5 Simple Ways to Perform Tokenization in Python


Tokenization is the process of splitting a string into tokens, or "smaller pieces". In the context of natural language processing (NLP), tokens are usually words, punctuation marks, and numbers. Tokenization is an important preprocessing step for many NLP tasks, as it allows you to work with individual words and symbols rather than raw text.

In this article, we'll look at five ways to perform tokenization in Python. We'll start with the most simple method, using the split() function, and then move on to more advanced techniques using libraries and modules such as nltk, re, string, and shlex.

Using the split() Method

The split() method is a built-in function of Python's str class that allows you to split a string into a list of substrings based on a specified delimiter. Here's an example of how to use it −

text = "This is a sample text"
tokens = text.split(" ")
print(tokens)

This code will split the string text on the space character, and the resulting tokens will be

['This', 'is', 'a', 'sample', 'text'].

You can also specify multiple delimiters by passing a list of strings to the split() method. For example −

text = "This is a sample, text with punctuation!"
tokens = text.split([" ", ",", "!"])
print(tokens)

This will split the string text on spaces, commas, and exclamation points, resulting in the tokens ['This', 'is', 'a', 'sample', '', 'text', 'with', 'punctuation', '']. Notice that the delimiters are also included in the list of tokens, as empty strings.

One limitation of the split() method is that it only allows you to split a string based on a fixed set of delimiters. If you want to split a string on more complex patterns, such as words or numbers, you'll need to use a more advanced technique.

Using the nltk library

The Natural Language Toolkit (nltk) is a popular Python library for working with human language data. It provides several tokenization functions that can be used to split strings into tokens based on various criteria.

To use the nltk library, you'll need to install it first. You can do this by running the following command −

pip install nltk

Once you have nltk installed, you can use the word_tokenize() function to split a string into tokens based on word boundaries −

import nltk
text = "This is a sample text"
tokens = nltk.word_tokenize(text)
print(tokens)

This will produce the same result as the split() method above.

The nltk library also provides a number of other tokenization functions, such as sent_tokenize(), which tokenize a text into sentences.

Example

Let's see an example −

from nltk.tokenize import sent_tokenize

# Define the text to be tokenized
text = "This is an example sentence for tokenization. And this is another sentence"

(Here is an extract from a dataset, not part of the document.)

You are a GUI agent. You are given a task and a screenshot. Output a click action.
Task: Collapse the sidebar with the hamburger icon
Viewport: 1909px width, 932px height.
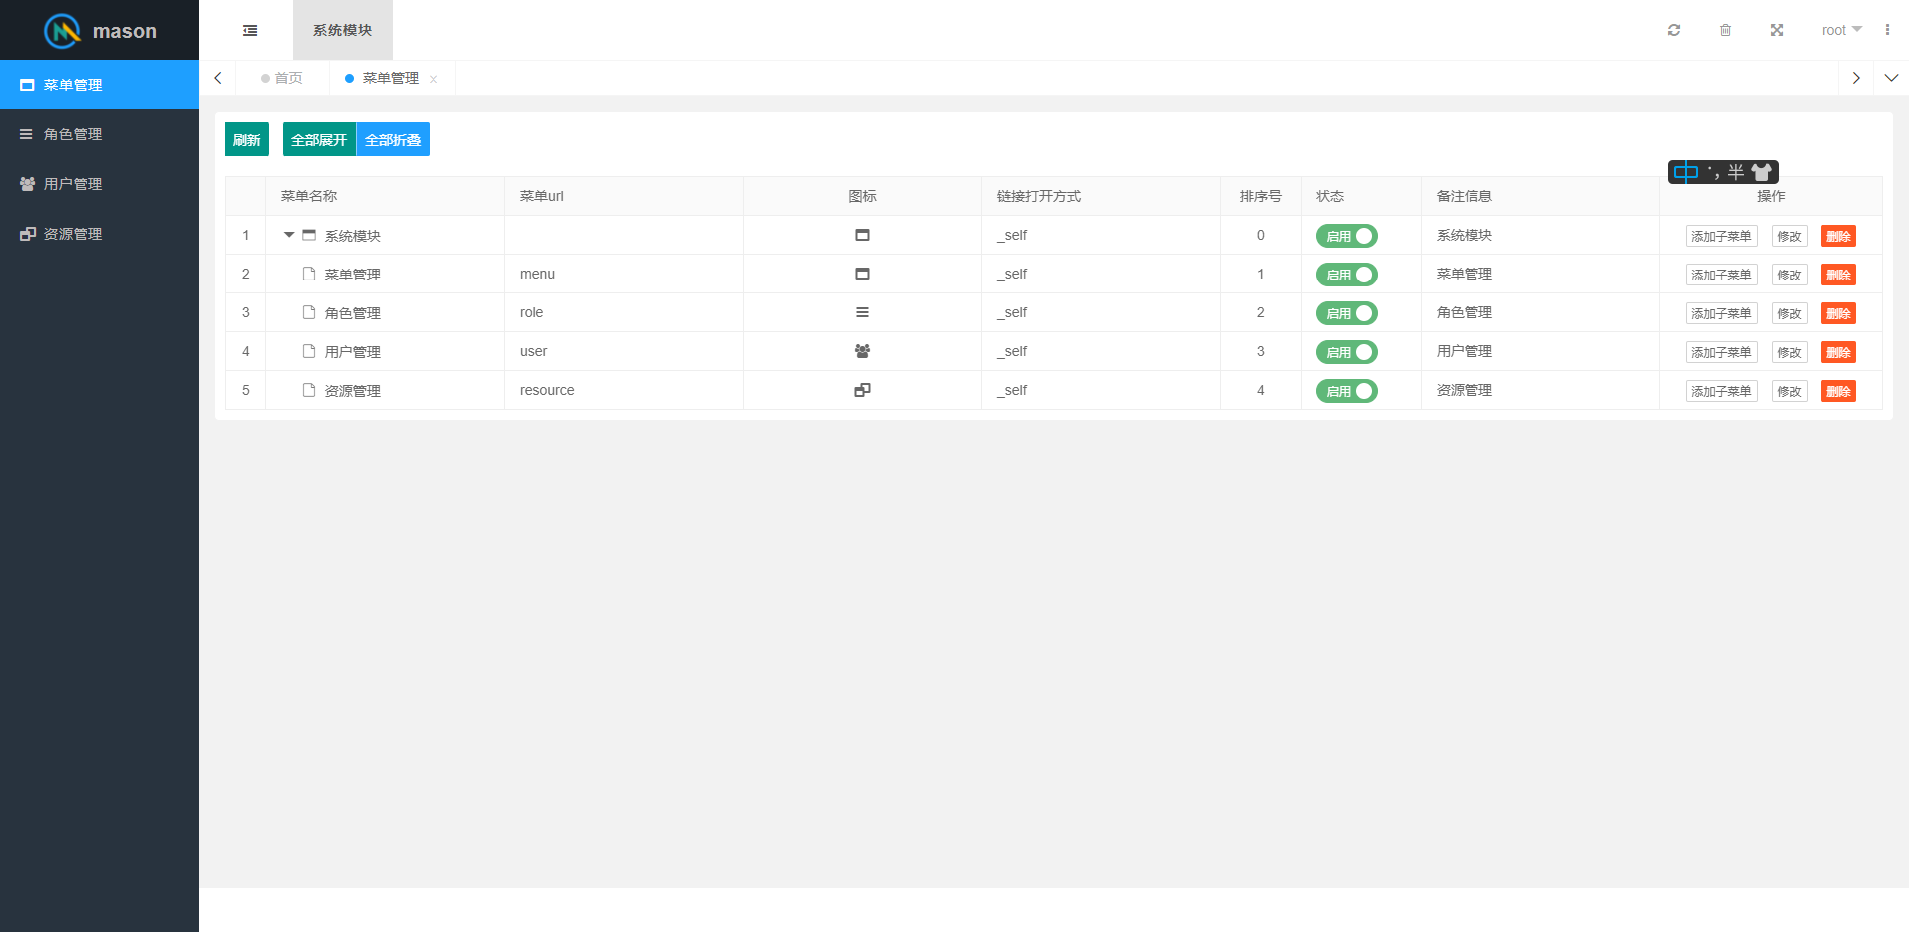pyautogui.click(x=249, y=30)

# Tokenize the text into sentences
sentences = sent_tokenize(text)

print(sentences)

Output

This will output a list of sentences −

['This is an example sentence for tokenization.', 'And this is another sentence']

Example

We can also tokenize the text using the word_tokenize() method from the nltk.tokenize module as follows −

from nltk.tokenize import word_tokenize
# Define the text to be tokenized
text = "This is an example sentence for tokenization."
# Tokenize the text into words
words = word_tokenize(text)
print(words)

Output

This will also output a list of words −

['This', 'is', 'an', 'example', 'sentence', 'for', 'tokenization', '.']

As you can see, the word_tokenize() method tokenizes the text into individual words, just like the nltk.word_tokenize() method.

Example

NLTK library also provides a class named TweetTokenizer, which is specifically designed for tokenizing tweets (short text messages on the social media platform Twitter). It works similarly to the word_tokenize() method, but it takes into account the specific features of tweets, such as hashtags, mentions, and emoticons.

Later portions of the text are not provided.